## Task set
**A)** In the Podman guide, which registry does Podman use when the registry is left out of a pull command?
**B)** Decide whether each statement agrees with the Podman guide. Answer yes or no for each, and quote the words from the guide that settle it.
(i) If no tag is given, Podman pulls the latest tag.
(ii) The example salloc command requests four GPUs.
(iii) Sources under $HOME appear as /workdir inside the container.
**C)** Pick up the Podman guide at its last line and continue writing it from there.

Skip to content

How to Use Podman on AMD Accelerator Cloud (AAC) to Use rocgdb to Debug Application

Introduction

This guide describes how to allocate and SSH to an AMD GPU compute node on the Slurm cluster and use Podman to run a ROCm Docker image so you can use rocgdb to debug sources outside the container (e.g. under $HOME, mounted as /workdir inside the container).

Allocate and SSH to an AMD GPU compute node

From the Slurm login node, use a command like the following to allocate and SSH to an AAC compute node:

salloc -N 1 --exclusive --mem=0 --gres=gpu:8 -p <Partition_Name> --account=<ACCOUNT_NAME>

Example:

salloc -N 1 --exclusive --mem=0 --gres=gpu:8 -p 256C8G1H_MI325X_Ubuntu22 --account=myteam

Pulling and verifying container images with Podman

  1. Pulling an image:

Command Structure:

podman pull (registry/]image_name:tag

registry/: (Optional) Specifies the container registry. Examples: docker.io, quay.io, or a private registry. If omitted, Podman defaults to docker.io.

image_name: The name of the container image.

tag: (Optional) Specifies the image tag. If omitted, Podman defaults to latest.

Example (Pulling rocm/pytorch-training:v25.5 ):

podman pull docker.io/rocm/pytorch-training:v25.5

This command explicitly pulls the v25.5 tag of the ROCm PyTorch training image from the docker.io registry. The docker.io registry is Podman's default if you omit the registry name, but the v25.5 tag is specified explicitly for reproducibility; if you omit the tag, Podman defaults to latest.

  1. Verifying the image:

List images:

podman images

This command displays a list of all locally stored container images.
@smc-r09-03:~$ podman pull docker.io/nginx:latest
Trying to pull docker.io/library/nginx:latest...

## Recorded data

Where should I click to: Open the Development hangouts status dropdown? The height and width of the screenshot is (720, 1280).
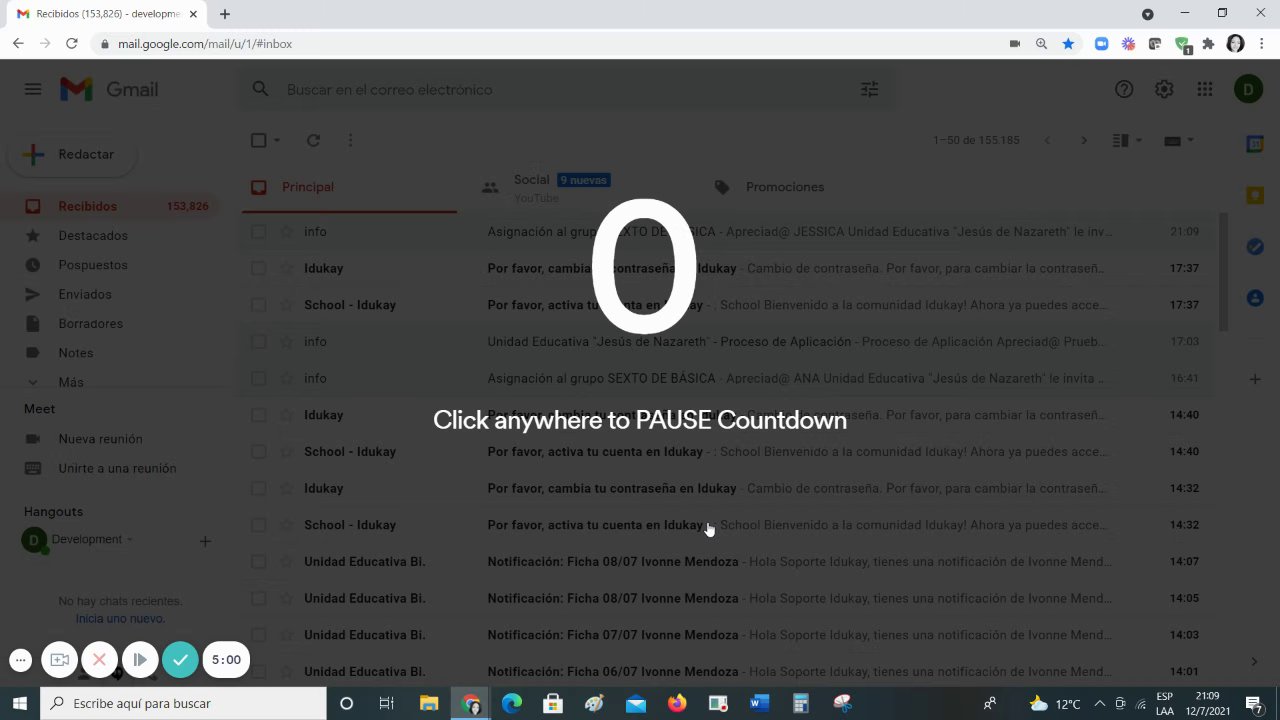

...

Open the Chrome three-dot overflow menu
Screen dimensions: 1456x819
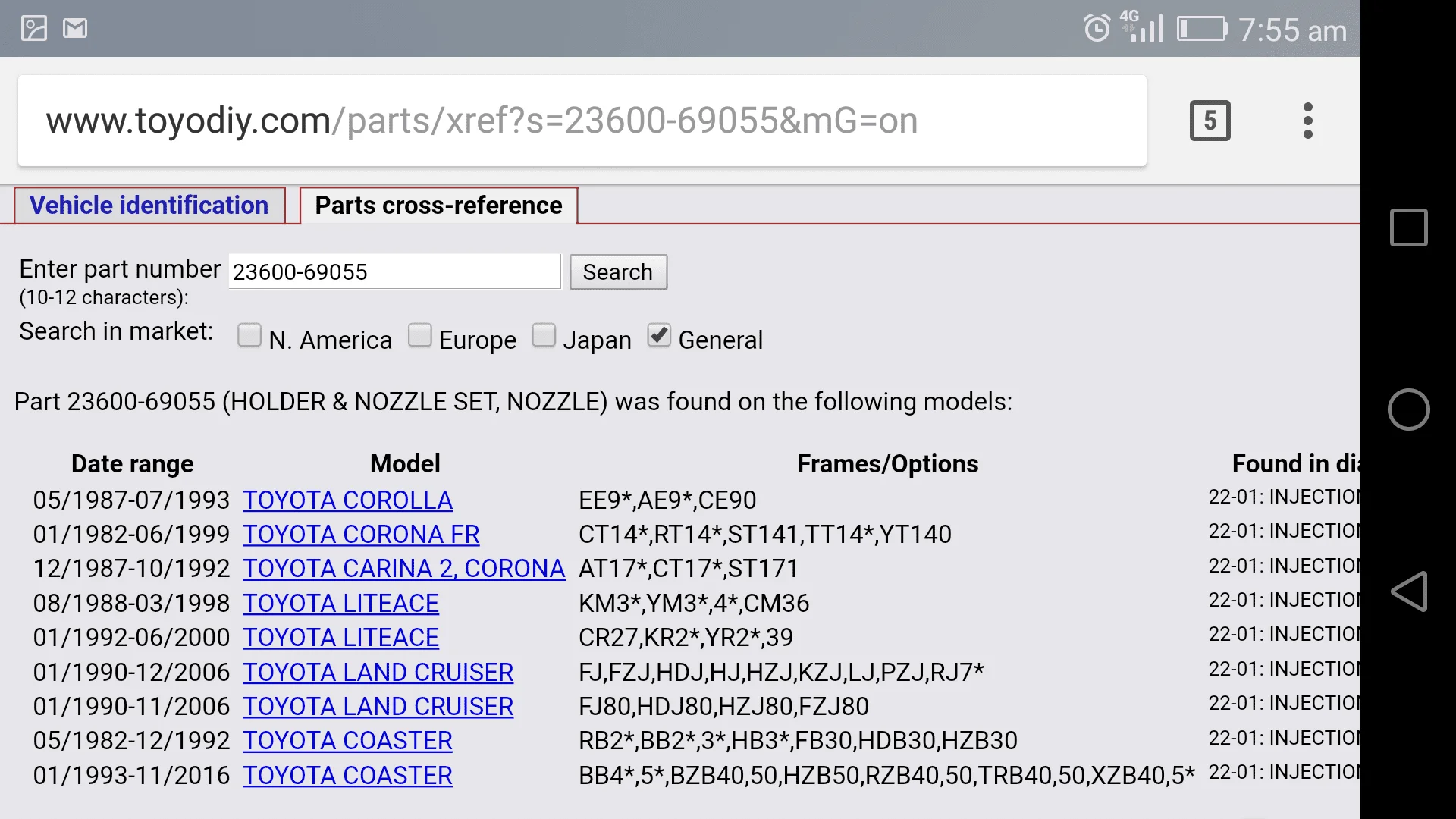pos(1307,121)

## Answers for this exercise
**A)** docker.io

**B)**
(i) Yes: "If omitted, Podman defaults to latest."
(ii) No: "--gres=gpu:8"
(iii) Yes: "under $HOME, mounted as /workdir inside the container"

**C)**
Getting image source signatures
Copying blob 943ea0f0c2e4 done   |
Copying blob 7cf63256a31a done   |
Copying blob bf9acace214a done   |
Copying blob 513c3649bb14 done   |
Copying blob d014f92d532d done   |
Copying blob 9dd21ad5a4a6 done   |
Copying blob 103f50cb3e9f done   |
Copying config b52e0b094b done   |
Writing manifest to image destination
b52e0b094bc0e26c9eddc9e4ab7a64ce0033c3360d8b7ad4ff4132c4e03e8f7b
@smc-r09-03:~$ podman images
REPOSITORY               TAG         IMAGE ID      CREATED      SIZE
docker.io/library/nginx  latest      b52e0b094bc0  4 weeks ago  196 MB
@smc-r09-03:~$

Run ROCm Docker image using Podman

The following command launches rocm/pytorch-training:v25.5 docker image in interactive mode using podman, mounting $HOME directory as /workdir and invoking bash at startup.

podman run -it --privileged --network=host --ipc=host -v $HOME:/workdir -v /shared/data:/shared/data -v /shared/apps:/shared/apps --workdir /workdir docker://rocm/pytorch-training:v25.5 bash

This will pull the image and start an interactive session.

Compile and debug sample application hellowgpu.cpp using Docker environment

The following example shows navigating to the src/ directory under $HOME (mounted as /workdir in the Podman environment), compiling the hellowgpu.cpp sample, launching rocgdb to debug, and exiting the debugger.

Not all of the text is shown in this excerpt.